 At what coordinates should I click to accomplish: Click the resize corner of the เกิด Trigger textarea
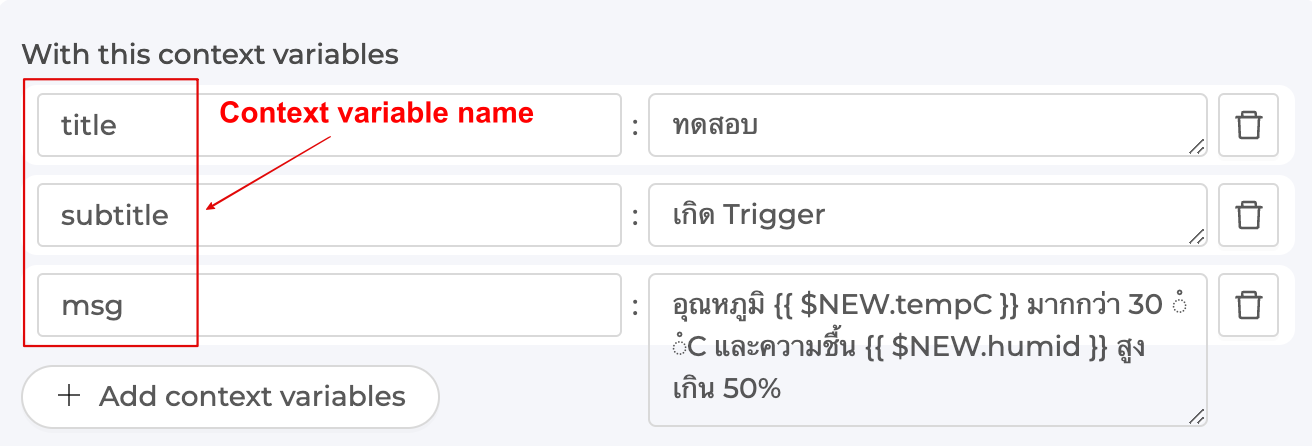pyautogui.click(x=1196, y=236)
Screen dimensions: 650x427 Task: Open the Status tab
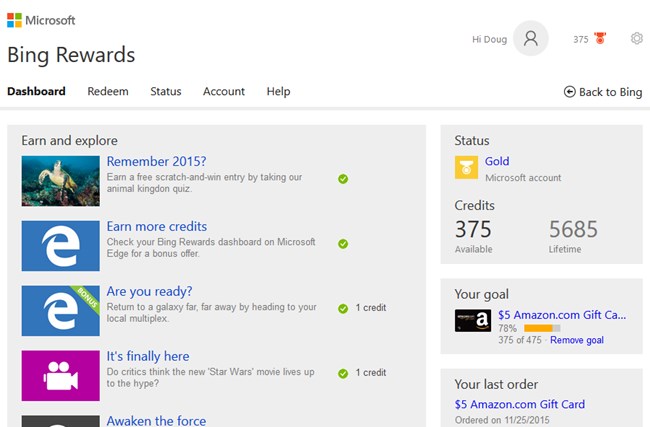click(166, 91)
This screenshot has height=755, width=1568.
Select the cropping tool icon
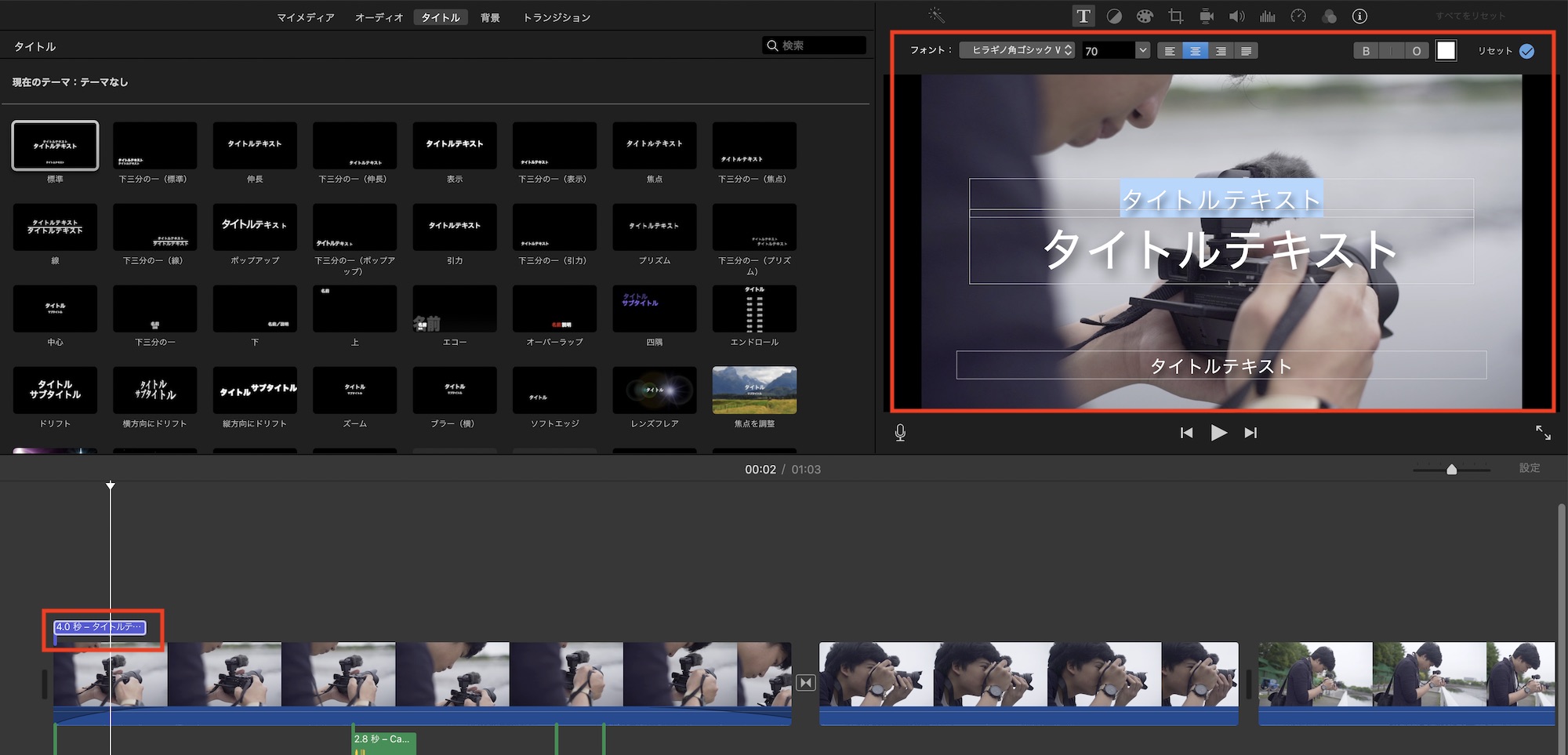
────────
**EXERCISE BRIEF:** A verbatim printout of the entries above is expected, free of pictures.

**ANSWER BOX:**
 At what coordinates should I click to accomplish: Click the resize corner of the เกิด Trigger textarea
pyautogui.click(x=1196, y=236)
Screen dimensions: 650x427 Task: Open the Status tab
click(166, 91)
This screenshot has height=755, width=1568.
Select the cropping tool icon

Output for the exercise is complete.